Back When Bras Were Conical And Men Smoked In Elevators: "Mad Men" Season One On DVD

Back When Bras Were Conical And Men Smoked In Elevators: "Mad Men" Season One On DVD

When "The Sopranos" came to its much-anticipated conclusion last summer, HBO tried in vain to plug the breach. Its opening gambit -- "John From Cincinnati," a surf noir drama with a metaphysical subtext -- flopped. "Tell Me You Love Me," an emotional rollcoaster that blended soft-core porn with relationship anguish, didn't quite capture "The Sopranos" audience (although it did have my three female roommates glued to the TV like nothing since "Sex And The City"). "Flight of the Conchords," with its deadpan humor and parody sing-a-longs, was an instant hit, but we're still waiting impatiently for its second season. And did anybody actually get through all the daily installments of "In Treatment"?

Enter AMC, with its first ever scripted series, "Mad Men." Created by Matt Weiner, an executive producer and writer for the last seasons of "The Sopranos," the show touted itself as manna to succor the entertainment-starved.

Set in the early 1960s, during Madison Avenue's supposed "Golden Age" of advertising, "Mad Men" follows the dreamweaving ad executives of fictional agency Sterling Cooper as they lie, cheat, drink and smoke (and, as an incidental byproduct, create ad campaigns). The ensemble cast is led by John Hamm as Donald Draper, an ad man at the top of his profession who is restless, yet ambivalent. While not quite "The Sopranos" -- no one gets killed -- "Mad Men" filled the void by creating a mood so captivating that you could curl up on your couch and almost feel the haze of cigarette smoke settle in the room.

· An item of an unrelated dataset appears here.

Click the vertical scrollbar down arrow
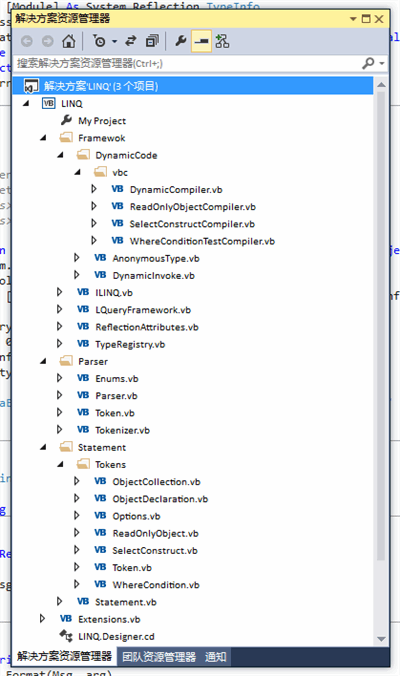point(381,638)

The show is nostalgia-ridden with a cheeky twist, because it mocks its characters and their time, while trying to capture them in all their glory. As The New York Times wrote last summer,

Men wore white shirts, drank Manhattans and harassed compliant secretaries in the elevator. Everybody read Reader's Digest. Jews worked in Jewish advertising agencies, blacks were waiters and careful not to seem too uppity, and doctors smoked during gynecological exams. Women were called "girls." Men who loved men kept it to themselves.

USA Today also had high praise for the show:

On a pure visual level alone, Mad Men is a joy to watch -- the clothes, the clocks, the furniture, it's like a mid-century night's dream. But this is no mere period piece. It's a smart, complex drama that attempts to get through the facades that have always hidden the truth.

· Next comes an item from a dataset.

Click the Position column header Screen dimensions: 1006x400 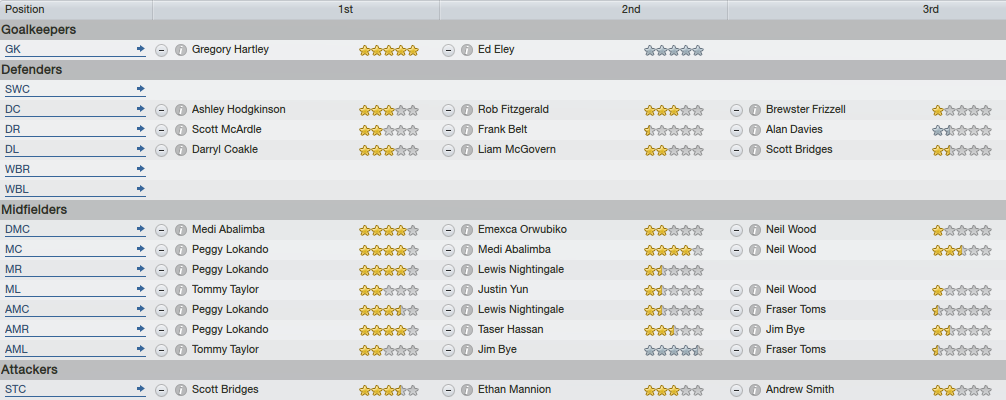76,10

What gives Mad Men its zing is that play is part of work, sexual banter isn't yet harassment, and America is free of self-doubt, guilt, and countercultural confusion.

The New York Post said "Mad Men" was addictive:

If you check out "Mad Men" tonight, I guarantee you'll be back next week. Or, to paraphrase a classic slogan for potato chips, nobody can watch just one.

Season one is finally out on DVD and Blu-ray. The four-disc set comes with the requisite audio commentaries and "making of" featurettes but little else -- which reflects the fact that the show stands on its own merits, and didn't need to be dressed up with any extras to coax viewers into buying it. The box is shaped like a lighter, and the only gimmick inside is an ad for "Mad Men"-engraved Zippo lighters.

The second season of "Mad Men" is scheduled to begin on July 27 on AMC.